Meet Richard Overton. He sits on his front porch in Austin, Texas, every day doing what he loves most: puffing on a cigar; sometimes 10 or 12 per day.
At the age of 112, Overton is the oldest man in America, as well as the oldest veteran. He loves to joke around; when reminded he’s the oldest, he responds with, “You are so right. I’m the oldest. That’s the reason I’m so mean, I’m ugly.”
“I’m happy every day,” he told Cigar Aficionado Magazine in a recent interview. “I don’t have no worries. I feel fine – I ain’t got no aches, pains or nothing.” His doctor once told him that 12 cigars a day is simply not a good idea and he should drop the habit all together. He ignored the advice.
In Cayman’s few cigar lounges, one can easily spot the cigar aficionado and separate him (or her) from those who just seek the novelty of smoking a Cuban. The connoisseur will narrate the quality of his smoke in the same fashion as a wine sommelier would describe a bottle of Cabernet Sauvignon or an expensive Chardonnay.
For a true expert, dragging on a Partagas or Cohiba that can be $400-$700 a box is puffing bliss. So, what are the dangers? Any medical professional will confirm that there are no buts about it – smoking is bad for you.

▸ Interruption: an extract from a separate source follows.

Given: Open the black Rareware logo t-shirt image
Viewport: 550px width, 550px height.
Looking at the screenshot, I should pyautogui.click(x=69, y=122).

Well, what about comedian-actor George Burns who lived to be 100? Burns smoked cigars for 70 years and as he got older, his quota went up to around 15 cigars a day. Burns once said, “If I’d taken my doctor’s advice and quit smoking when he advised me to, I wouldn’t have lived to go to his funeral.”
Cigar lovers will say that cigar smoking is safer than cigarette smoking because you don’t inhale the smoke. Is it safer? My doctorate is in beer consumption so I am not answering that one. Here is what Dr. J. Taylor Hayes of the Mayo Clinic has to say: “No. Despite what you might have heard, cigar smoking isn’t safer than cigarette smoking – even if you don’t intentionally inhale the smoke.”
If the late Winston Churchill were still alive (he lived to be 90), he might have disagreed with Dr. Hayes. At Chartwell Manor, Churchill’s country home in Kent, he stocked between 3,000 and 4,000 cigars, mainly Cuban, in a room adjacent to his study.
Churchill spent a great deal of money on his cigars. Roy Howell, one of his valets, was witness to that. “It took me a little while to get used to the fact that in two days, his cigar consumption was the equivalent of my weekly salary,” said Howell.
Churchill typically smoked between eight and 10 cigars per day, although he did not constantly smoke his cigars but often allowed them to burn out so that he could chew on them instead.
Cigars vs. cigarettes
Approximately 75 percent of cigar smokers don’t inhale and don’t smoke cigars on a daily basis. Cigarette smokers do inhale, and most smoke a pack or two every day. These variations in smoking are why cigar smokers are less likely to be exposed to the toxins and poisons of cigarettes. It is also why there are fewer instances of cigar smoking-related disease and death than we typically see with cigarettes.
In the case of William F. Buckley, Jr., a well known conservative author who published some 50 books and died at the age of 82, he had suffered from emphysema – which he attributed to inhaling cigars – and diabetes.
In 1959, the CIA had planned on killing Fidel Castro with an exploding cigar, but that plan failed; he lived on to be 90, dying in 2016. Castro started smoking at the age of 15 and until 1985, he was rarely seen in a photograph without a cigar. That year, he quit the habit (in public, anyway) when Cuba launched a general campaign against smoking. Castro’s partner in the revolution, Che Guevara, advised guerrilla fighters to include cigars in their backpacks “because a smoke in times of rest is a great companion to the solitary soldier.”
Although Guevara was executed at the age of 39, the record of old men who puffed, or still puff, fine cigars is endless. Just to name a few: Jack Nicholson aged 81; Groucho Marx, 86; Sigmund Freud, 83; King Edward VII, 68; Duke of Windsor, 77; President Ronald Reagan, 93 … the list goes on.
Not for a second do I claim to be any sort of medical professional, nor am I going to argue with the Mayo Clinic when it says “There is no safe form of tobacco.” I’m sure its diagnosis is correct, but I love my Montecristo No. 2s (one per day). How old am I?
Not telling, but I’m sure I’ll never catch up with Richard Overton.